Prisée des coureurs, mais aussi des cyclistes, cette appli américaine permet d’enregistrer ses trajets pour analyser et garder une trace de ses performances sportives. Or, utilisée par des militaires, elle peut fournir des informations sensibles sur l’emplacement des troupes et certaines de leurs activités. C’est ce qui dénoncé ces derniers jours par plusieurs observateurs, quelques semaines après la mise en ligne, par Strava, d’une carte mondiale agrégeant les séances de jogging de ses millions d’utilisateurs.

« Nous avons fait un rappel en interne de la nécessité de respecter les règles élémentaires de sécurité en opération, par exemple déconnecter les objets, comme les montres, les iPhone ou encore Strava », souligne le ministère des armées.

« Quand les militaires arrivent en opération, ils sont informés des règles de sécurité, notamment relatives aux réseaux sociaux. On les met en garde, notamment les jeunes. Sur Facebook, par exemple, on leur dit de faire attention aux informations sensibles. Avec Strava, on en a remis une couche. »

Strava prend le problème « très au sérieux »

L’armée états-unienne a elle aussi réagi lundi dans les colonnes du Washington Post, annonçant que les règles liées à l’utilisation de ce type d’applications seraient « affinées ». Certaines bases américaines situées en Irak ou en Syrie ressortaient particulièrement sur la carte publiée par Strava. Le service de presse du commandement de l’armée américaine au Moyen-Orient a aussi dit au quotidien que les commandants des bases avaient été invités à renforcer l’application des règles déjà existantes.

« Le développement rapide de nouvelles technologies innovantes améliore la qualité de nos vies mais représente également de potentiels défis pour la sécurité opérationnelle et la protection de nos forces », a-t-il souligné dans un communiqué. « Ces technologies sont interdites sur certains sites de la coalition et durant certaines activités. »

De son côté, le président-directeur général de Strava, James Quarles, a publié lundi une lettre ouverte, dans laquelle il affirme prendre « très au sérieux » le sujet.

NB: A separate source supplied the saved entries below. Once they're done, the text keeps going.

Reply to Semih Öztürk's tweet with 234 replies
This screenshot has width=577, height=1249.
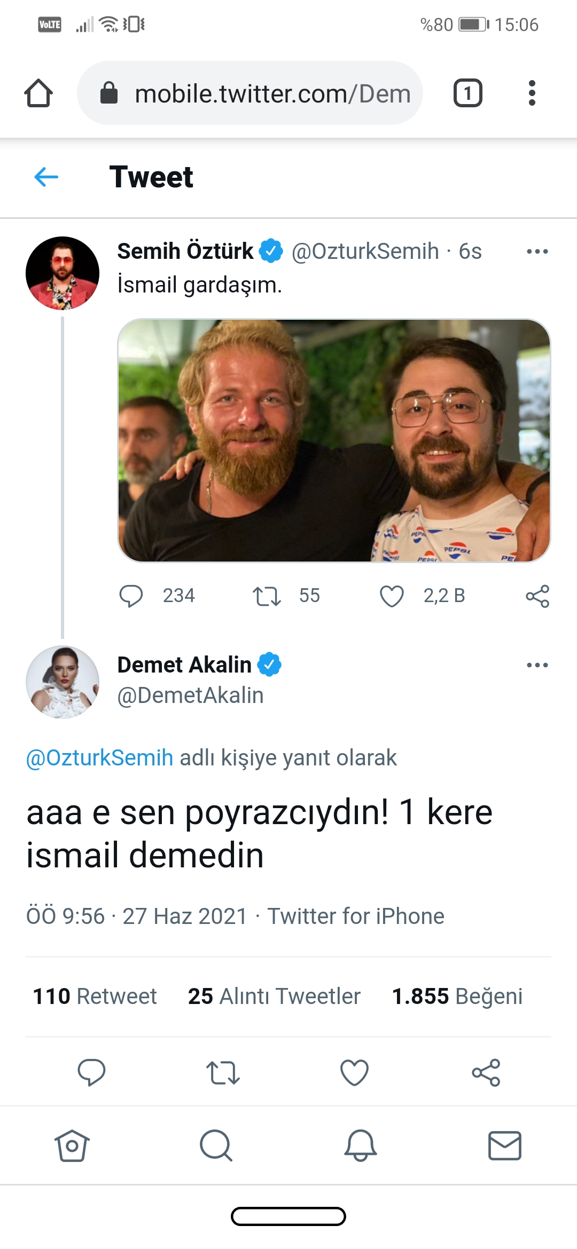pyautogui.click(x=131, y=596)
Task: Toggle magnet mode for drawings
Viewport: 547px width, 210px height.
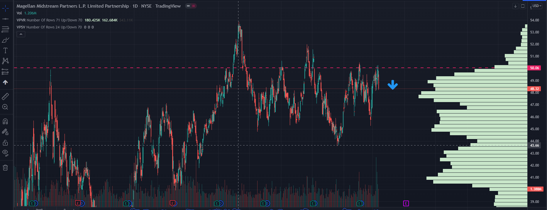Action: pos(5,121)
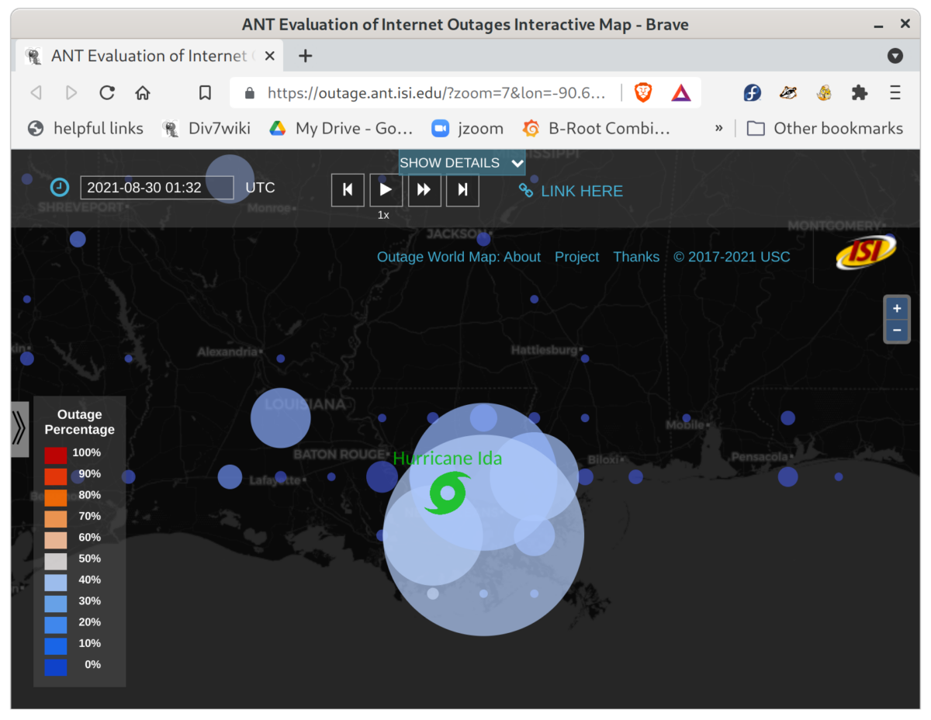Click the padlock icon in the address bar
This screenshot has height=720, width=931.
point(249,92)
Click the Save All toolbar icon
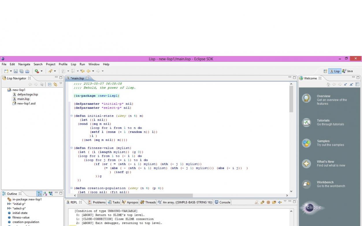This screenshot has width=362, height=226. [21, 71]
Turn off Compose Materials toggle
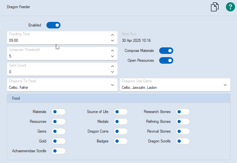 166,51
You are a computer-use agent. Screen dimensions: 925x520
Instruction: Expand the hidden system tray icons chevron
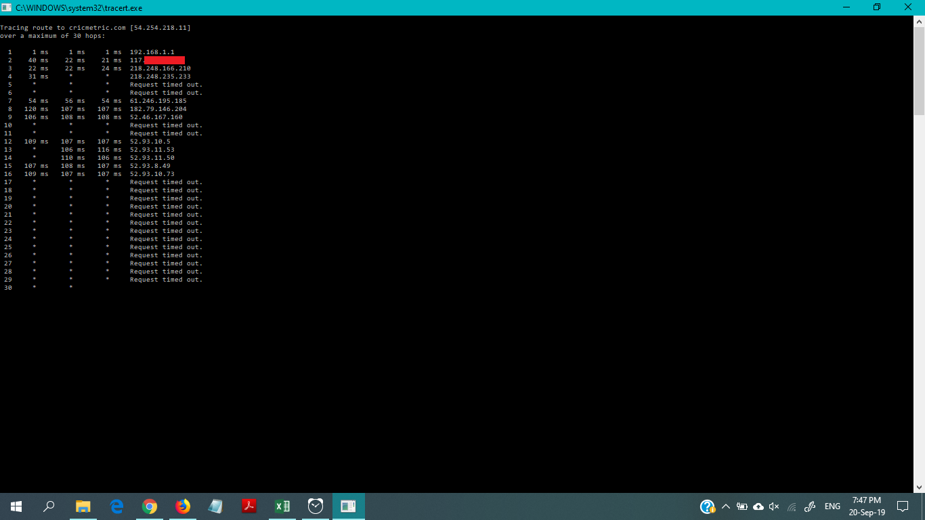coord(726,506)
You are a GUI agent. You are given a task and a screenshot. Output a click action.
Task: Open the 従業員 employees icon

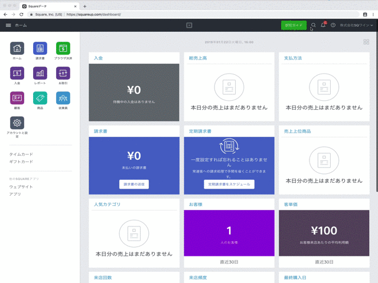point(63,98)
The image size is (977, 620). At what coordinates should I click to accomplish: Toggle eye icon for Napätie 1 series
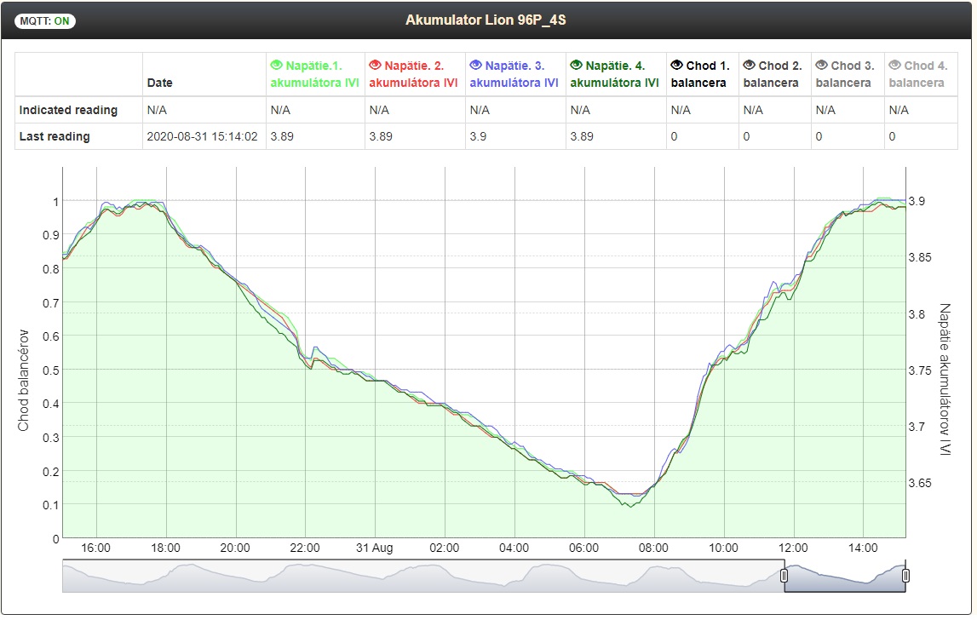pyautogui.click(x=276, y=66)
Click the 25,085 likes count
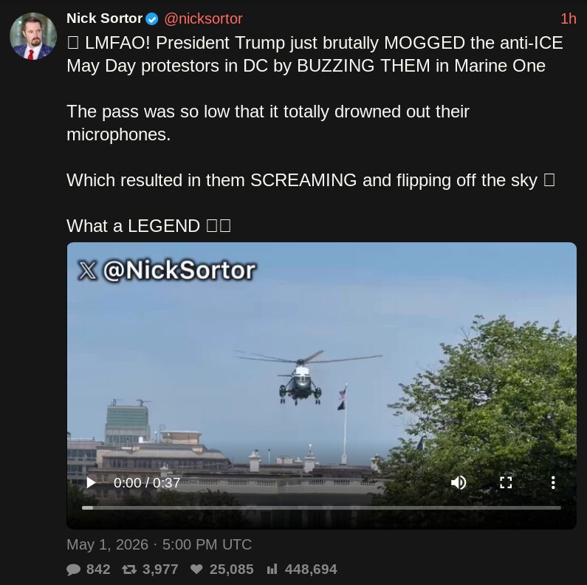587x585 pixels. [231, 569]
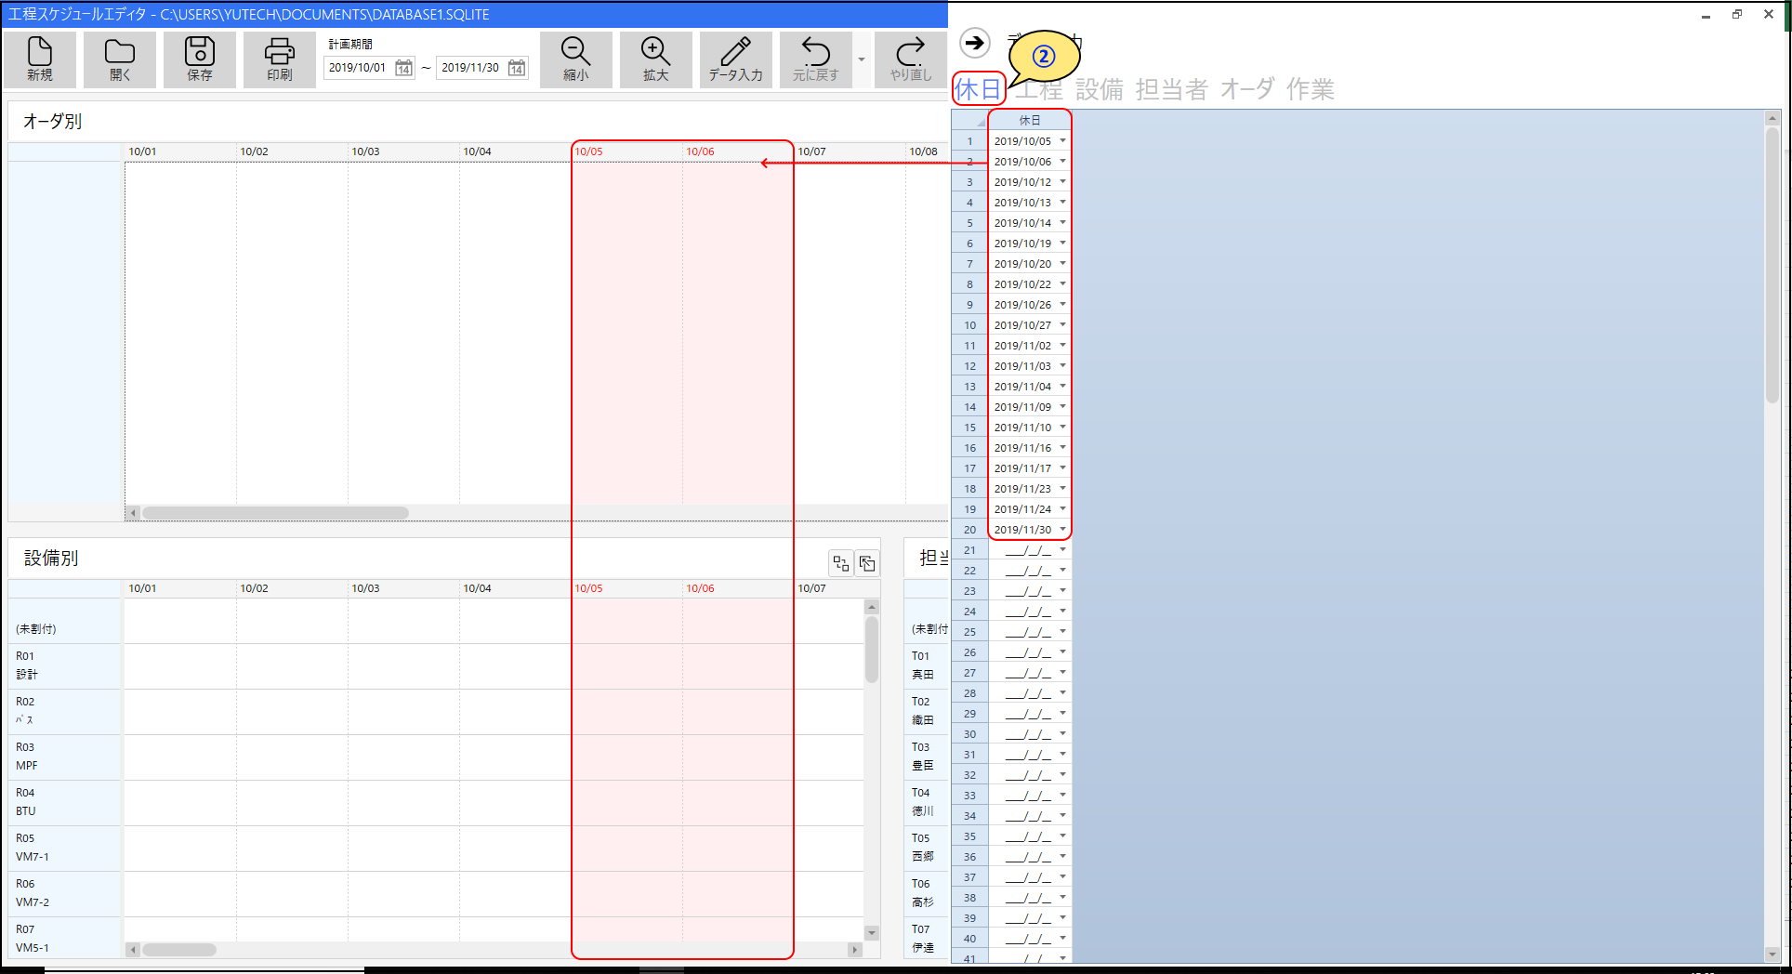Zoom in using the 拡大 magnifier icon
Screen dimensions: 1792x974
[655, 59]
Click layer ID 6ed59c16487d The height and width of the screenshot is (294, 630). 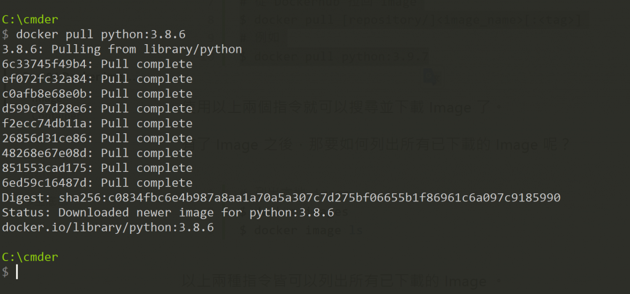(46, 183)
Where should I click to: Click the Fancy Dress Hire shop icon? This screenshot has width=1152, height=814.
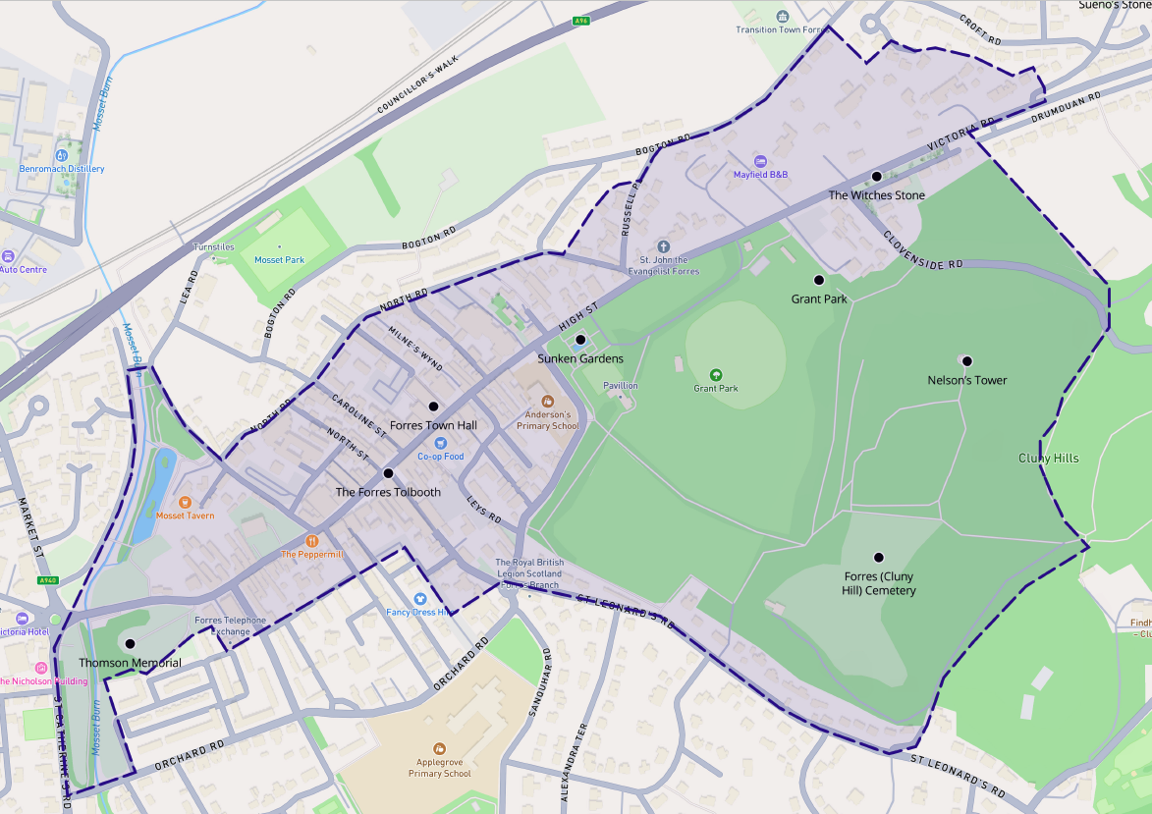click(x=420, y=597)
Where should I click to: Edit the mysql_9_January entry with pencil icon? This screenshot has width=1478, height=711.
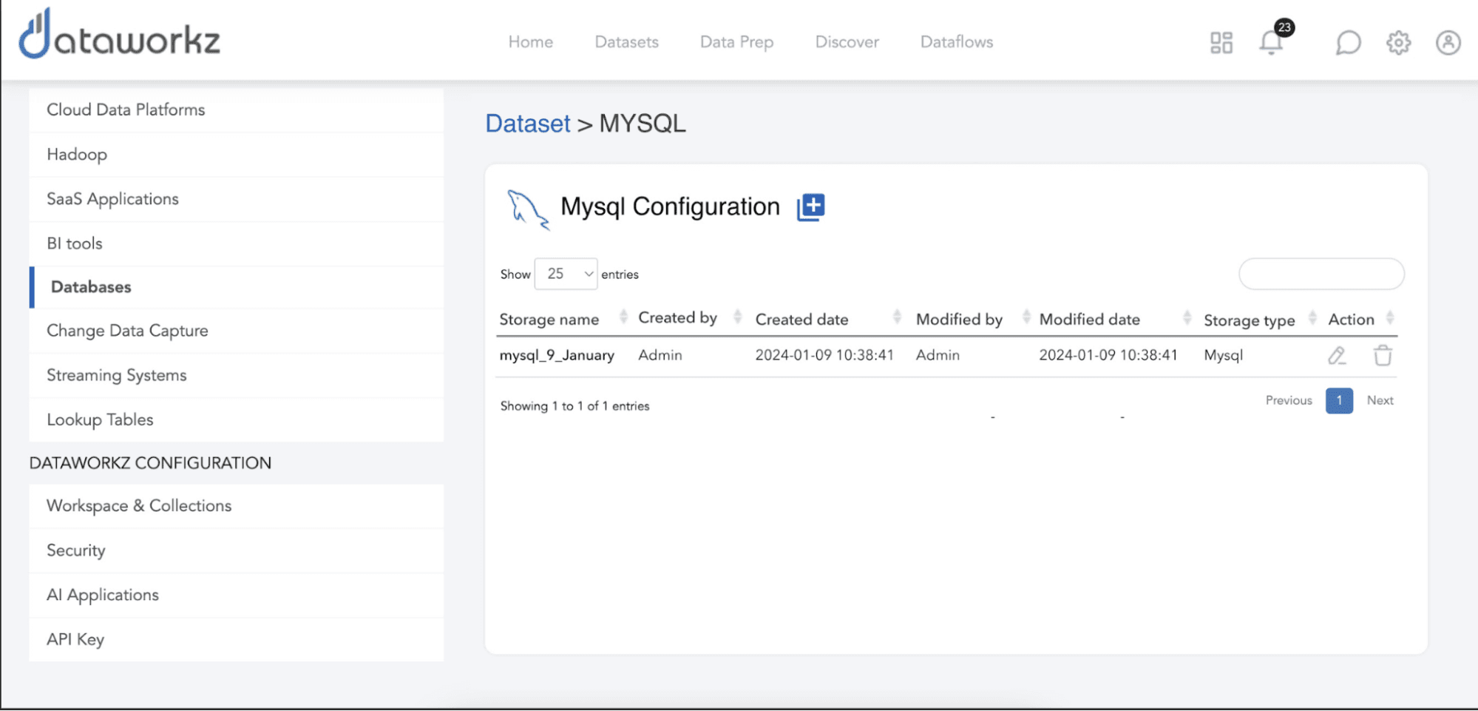1336,356
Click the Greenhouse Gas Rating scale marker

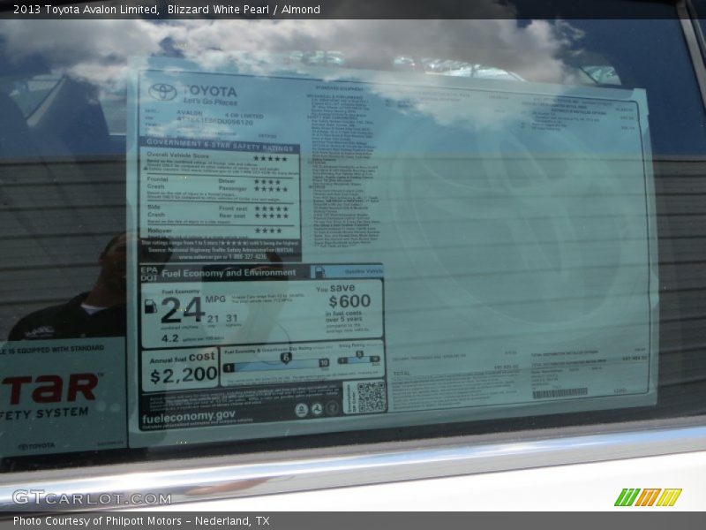tap(285, 359)
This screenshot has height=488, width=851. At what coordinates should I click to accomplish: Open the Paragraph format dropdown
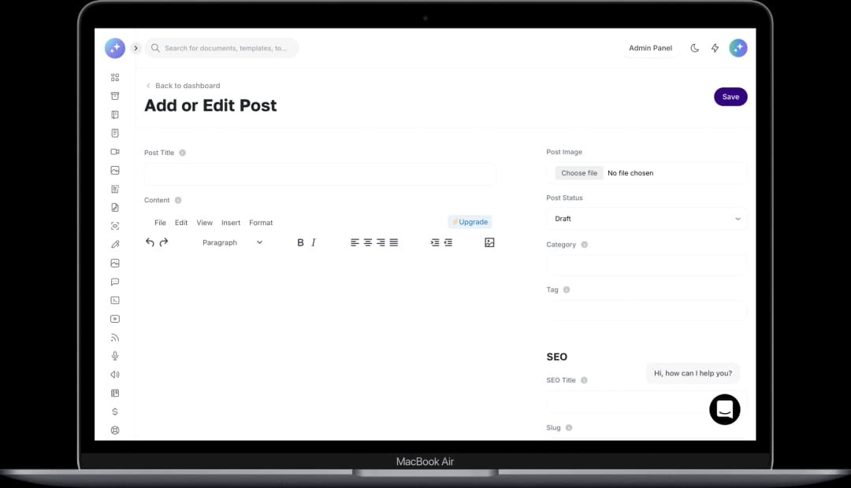point(232,242)
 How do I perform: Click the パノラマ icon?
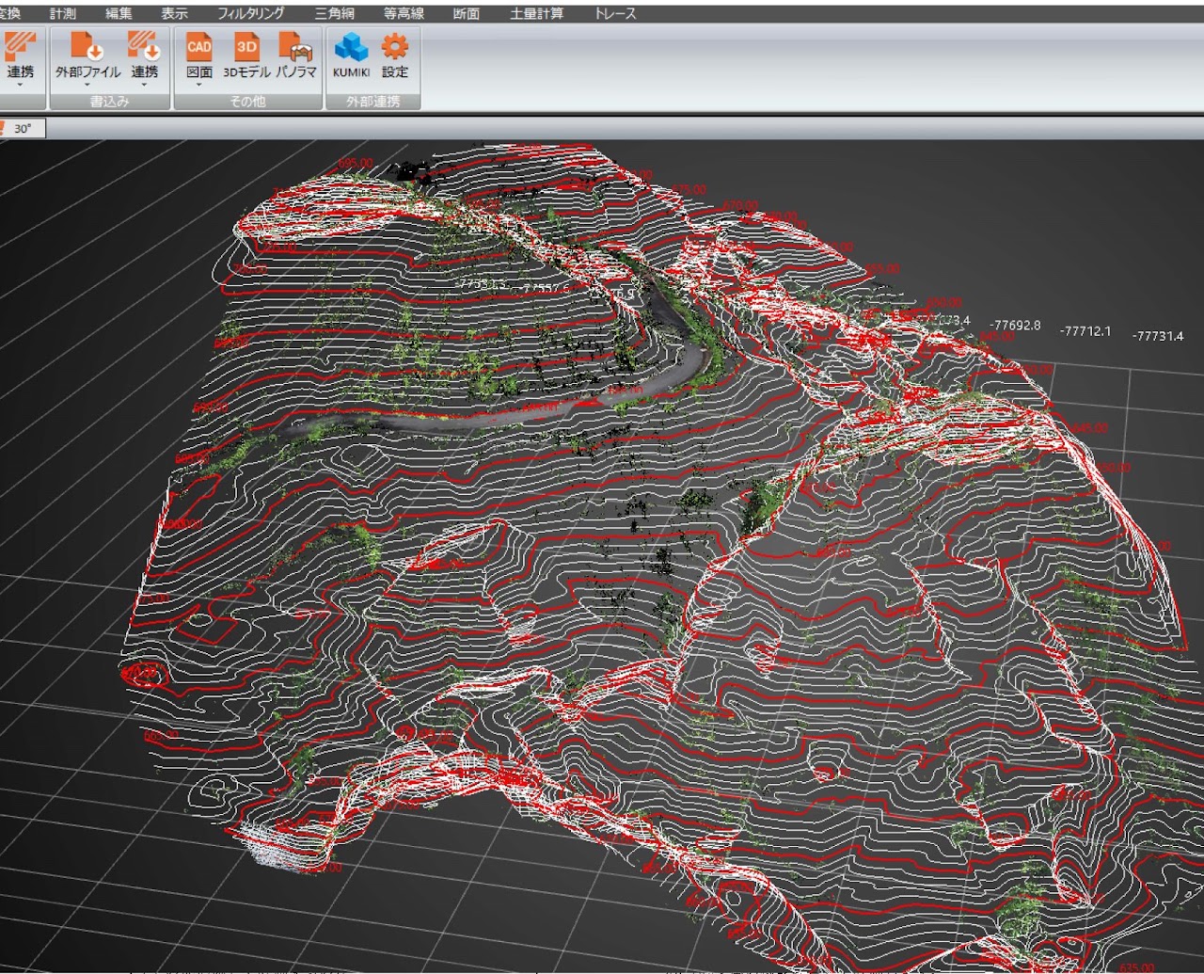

Il s’engage notamment à « travailler avec les représentants de l’armée et du gouvernement au sujet des données potentiellement sensibles ».

M. Quarles a aussi annoncé une remise à plat des fonctionnalités liées aux données personnelles, « pour s’assurer qu’elles ne puissent pas être compromises par des personnes mal intentionnées ». Le PDG promet notamment de simplifier les réglages et de faire en sorte que les utilisateurs soient mieux informés. « Nous comprenons nos responsabilités en ce qui concerne les données que vous partagez avec nous », a-t-il assuré.

En revanche, Strava n’a pas jugé bon de supprimer la carte à l’origine de la polémique, qui était toujours en ligne mardi matin.